1. **Handling Missing Values**:
   - Impute missing values using appropriate methods (e.g., mean/mode imputation, KNN imputation).
   - Assess the impact of imputed values on the analysis results.


2. **Detailed Variable Analysis**:
   - Further investigate the distributions and outliers of numerical variables.
   - Explore potential transformations to normalize skewed distributions and enhance model performance.


3. **Correlation Analysis**:
   - Examine the causal relationships between highly correlated variables to understand underlying mechanisms.
   - Utilize feature engineering to create new variables that capture important relationships.


4. **Data Quality Improvement**:
   - Investigate the source of missing values and address data collection issues.
   - Implement processes to enhance data quality, ensuring accuracy and completeness.


5. **Subset Analysis**:
   - Conduct separate analyses for subsets of data where `Purchase_Made` is `Yes` and `No`.
   - Compare and contrast the characteristics and patterns in these subsets to derive targeted insights.


6. **Modeling Preparation**:
   - Prepare the dataset for modeling by handling missing values, scaling numerical variables, and encoding categorical variables.
   - Create interaction terms and polynomial features to capture complex relationships and improve model performance.
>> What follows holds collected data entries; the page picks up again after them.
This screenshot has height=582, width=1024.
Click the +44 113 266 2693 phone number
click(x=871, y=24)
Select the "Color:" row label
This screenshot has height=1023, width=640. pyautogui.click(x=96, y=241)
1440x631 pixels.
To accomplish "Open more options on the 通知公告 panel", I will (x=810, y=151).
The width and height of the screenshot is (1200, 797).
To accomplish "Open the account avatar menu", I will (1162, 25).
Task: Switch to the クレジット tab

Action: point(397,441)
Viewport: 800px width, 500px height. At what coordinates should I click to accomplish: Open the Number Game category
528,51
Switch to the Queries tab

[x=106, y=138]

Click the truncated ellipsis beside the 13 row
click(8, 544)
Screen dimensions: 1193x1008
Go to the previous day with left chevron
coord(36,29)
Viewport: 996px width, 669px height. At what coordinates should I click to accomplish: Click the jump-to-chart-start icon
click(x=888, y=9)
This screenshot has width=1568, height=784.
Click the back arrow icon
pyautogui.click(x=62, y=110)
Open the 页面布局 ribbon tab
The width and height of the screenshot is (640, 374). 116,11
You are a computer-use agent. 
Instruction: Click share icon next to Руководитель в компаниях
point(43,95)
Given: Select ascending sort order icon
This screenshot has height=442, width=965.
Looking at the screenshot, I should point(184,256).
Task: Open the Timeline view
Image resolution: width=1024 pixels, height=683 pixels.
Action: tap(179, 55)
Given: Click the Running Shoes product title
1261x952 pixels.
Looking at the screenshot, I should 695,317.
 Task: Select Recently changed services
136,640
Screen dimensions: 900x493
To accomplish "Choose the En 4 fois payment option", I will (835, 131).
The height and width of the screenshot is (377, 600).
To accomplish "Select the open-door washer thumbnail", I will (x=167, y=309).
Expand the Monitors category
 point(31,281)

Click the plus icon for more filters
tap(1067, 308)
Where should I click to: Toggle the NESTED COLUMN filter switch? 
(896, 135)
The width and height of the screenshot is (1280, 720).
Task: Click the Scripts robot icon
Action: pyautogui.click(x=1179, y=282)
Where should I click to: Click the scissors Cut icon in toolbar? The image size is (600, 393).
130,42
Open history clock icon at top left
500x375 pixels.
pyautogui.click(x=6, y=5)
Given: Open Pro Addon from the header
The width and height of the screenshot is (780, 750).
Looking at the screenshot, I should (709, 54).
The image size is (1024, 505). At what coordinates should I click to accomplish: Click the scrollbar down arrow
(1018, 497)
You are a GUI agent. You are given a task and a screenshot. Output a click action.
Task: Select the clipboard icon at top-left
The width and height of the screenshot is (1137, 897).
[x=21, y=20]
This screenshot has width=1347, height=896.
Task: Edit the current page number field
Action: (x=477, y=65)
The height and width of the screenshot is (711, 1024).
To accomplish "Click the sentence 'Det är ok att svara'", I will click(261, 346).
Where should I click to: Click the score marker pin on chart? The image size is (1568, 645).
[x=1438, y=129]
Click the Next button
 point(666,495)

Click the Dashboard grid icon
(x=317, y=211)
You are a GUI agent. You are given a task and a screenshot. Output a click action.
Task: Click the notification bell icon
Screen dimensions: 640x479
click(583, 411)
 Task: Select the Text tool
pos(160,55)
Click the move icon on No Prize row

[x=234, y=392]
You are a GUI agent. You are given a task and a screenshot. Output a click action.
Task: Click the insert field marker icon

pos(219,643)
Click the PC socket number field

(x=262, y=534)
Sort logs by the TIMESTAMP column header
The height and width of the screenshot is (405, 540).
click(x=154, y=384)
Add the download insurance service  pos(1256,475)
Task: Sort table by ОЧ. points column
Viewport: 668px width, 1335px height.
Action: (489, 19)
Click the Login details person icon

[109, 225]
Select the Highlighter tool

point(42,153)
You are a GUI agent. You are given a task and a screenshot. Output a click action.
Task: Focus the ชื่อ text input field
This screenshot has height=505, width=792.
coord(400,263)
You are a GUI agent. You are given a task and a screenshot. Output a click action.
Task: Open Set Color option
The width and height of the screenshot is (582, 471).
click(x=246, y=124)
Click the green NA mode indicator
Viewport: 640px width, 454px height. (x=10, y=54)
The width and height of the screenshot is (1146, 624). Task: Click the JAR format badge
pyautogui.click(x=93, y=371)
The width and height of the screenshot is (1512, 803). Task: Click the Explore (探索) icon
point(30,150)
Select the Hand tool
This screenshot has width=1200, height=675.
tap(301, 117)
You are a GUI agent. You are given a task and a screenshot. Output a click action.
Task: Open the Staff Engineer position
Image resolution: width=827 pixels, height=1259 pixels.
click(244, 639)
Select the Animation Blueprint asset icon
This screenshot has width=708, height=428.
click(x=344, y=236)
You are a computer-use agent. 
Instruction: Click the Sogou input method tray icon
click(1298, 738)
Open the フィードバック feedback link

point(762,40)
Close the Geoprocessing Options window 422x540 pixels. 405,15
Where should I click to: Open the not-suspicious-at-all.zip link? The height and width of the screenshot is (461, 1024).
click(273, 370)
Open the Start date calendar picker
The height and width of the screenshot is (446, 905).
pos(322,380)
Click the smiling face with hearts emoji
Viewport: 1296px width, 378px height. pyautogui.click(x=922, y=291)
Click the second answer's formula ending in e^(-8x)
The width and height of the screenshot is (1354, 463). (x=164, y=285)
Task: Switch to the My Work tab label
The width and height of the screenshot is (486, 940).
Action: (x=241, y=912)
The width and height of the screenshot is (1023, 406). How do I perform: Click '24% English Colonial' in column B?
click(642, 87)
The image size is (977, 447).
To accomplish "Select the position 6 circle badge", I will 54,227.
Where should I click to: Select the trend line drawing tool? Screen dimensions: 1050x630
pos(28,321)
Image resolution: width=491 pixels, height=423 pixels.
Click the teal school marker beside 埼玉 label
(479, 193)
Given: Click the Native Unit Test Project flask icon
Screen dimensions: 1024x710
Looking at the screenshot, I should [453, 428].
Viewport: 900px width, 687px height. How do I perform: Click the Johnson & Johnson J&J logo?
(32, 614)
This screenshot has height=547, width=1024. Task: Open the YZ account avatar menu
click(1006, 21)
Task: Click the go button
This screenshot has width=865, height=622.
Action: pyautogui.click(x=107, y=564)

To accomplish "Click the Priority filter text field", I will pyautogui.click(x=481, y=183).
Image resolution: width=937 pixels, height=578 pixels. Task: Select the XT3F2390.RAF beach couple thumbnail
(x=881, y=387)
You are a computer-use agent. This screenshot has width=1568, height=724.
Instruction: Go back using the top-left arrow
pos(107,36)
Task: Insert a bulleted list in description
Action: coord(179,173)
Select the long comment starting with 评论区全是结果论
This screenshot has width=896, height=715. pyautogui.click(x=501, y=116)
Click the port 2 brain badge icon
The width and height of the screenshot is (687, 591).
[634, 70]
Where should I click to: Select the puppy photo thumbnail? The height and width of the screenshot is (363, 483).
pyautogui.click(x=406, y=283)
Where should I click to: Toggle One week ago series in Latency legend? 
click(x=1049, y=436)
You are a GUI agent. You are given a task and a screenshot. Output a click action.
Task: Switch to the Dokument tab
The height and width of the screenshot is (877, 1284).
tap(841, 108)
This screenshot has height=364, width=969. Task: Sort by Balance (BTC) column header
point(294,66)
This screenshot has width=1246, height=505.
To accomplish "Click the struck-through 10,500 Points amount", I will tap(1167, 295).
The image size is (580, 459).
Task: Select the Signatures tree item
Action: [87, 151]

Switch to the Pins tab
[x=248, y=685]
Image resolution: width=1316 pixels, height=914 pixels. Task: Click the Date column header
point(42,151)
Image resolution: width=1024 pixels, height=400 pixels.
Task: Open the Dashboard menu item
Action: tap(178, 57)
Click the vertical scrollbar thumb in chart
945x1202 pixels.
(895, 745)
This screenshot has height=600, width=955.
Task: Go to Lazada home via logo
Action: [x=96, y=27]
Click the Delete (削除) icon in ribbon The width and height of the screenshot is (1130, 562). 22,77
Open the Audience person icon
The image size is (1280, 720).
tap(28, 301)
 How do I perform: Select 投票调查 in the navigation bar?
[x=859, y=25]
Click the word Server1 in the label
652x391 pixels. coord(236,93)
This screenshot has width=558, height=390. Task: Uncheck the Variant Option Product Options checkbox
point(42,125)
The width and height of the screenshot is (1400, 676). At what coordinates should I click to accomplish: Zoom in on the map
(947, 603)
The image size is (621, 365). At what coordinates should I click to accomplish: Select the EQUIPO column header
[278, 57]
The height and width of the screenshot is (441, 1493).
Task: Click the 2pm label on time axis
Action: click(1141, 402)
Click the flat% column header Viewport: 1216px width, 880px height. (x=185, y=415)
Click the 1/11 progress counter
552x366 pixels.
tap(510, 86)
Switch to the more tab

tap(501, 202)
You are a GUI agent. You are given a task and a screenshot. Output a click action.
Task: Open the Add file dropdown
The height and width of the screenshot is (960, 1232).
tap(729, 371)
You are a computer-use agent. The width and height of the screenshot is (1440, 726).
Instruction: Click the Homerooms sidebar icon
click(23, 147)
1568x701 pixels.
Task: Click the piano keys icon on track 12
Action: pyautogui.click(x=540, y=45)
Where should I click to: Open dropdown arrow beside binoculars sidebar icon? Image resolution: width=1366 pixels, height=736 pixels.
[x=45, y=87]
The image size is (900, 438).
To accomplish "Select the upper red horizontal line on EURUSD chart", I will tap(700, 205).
# Step 4: Detailed Analysis by Purchase_Made Label

In this step, we will perform a detailed analysis of the dataset by separating the data based on the `Purchase_Made` label. This involves creating two subsets of the data: one where purchases were made (`Purchase_Made = Yes`) and another where purchases were not made (`Purchase_Made = No`). By generating profile reports for each subset and comparing them, we can identify differences in data characteristics and potential patterns specific to each group.


In [3]:
# Create subsets based on the Purchase_Made label 
data_purchase_yes = data[data['Purchase_Made'] == 'Yes'].copy()
data_purchase_no = data[data['Purchase_Made'] == 'No'].copy()

# Generate the profile report for Purchase_Made = Yes with adjusted correlation settings
profile_yes = ProfileReport(data_purchase_yes, title="Yes", explorative=True, correlations={"auto": {"calculate": False}})

# Generate the profile report for Purchase_Made = No with adjusted correlation settings
profile_no = ProfileReport(data_purchase_no, title="No", explorative=True, correlations={"auto": {"calculate": False}})

# Compare the two profile reports
comparison_report = profile_yes.compare(profile_no)

# Save the comparison report to an HTML file
comparison_report.to_file("comparison_report_purchase_YN.html")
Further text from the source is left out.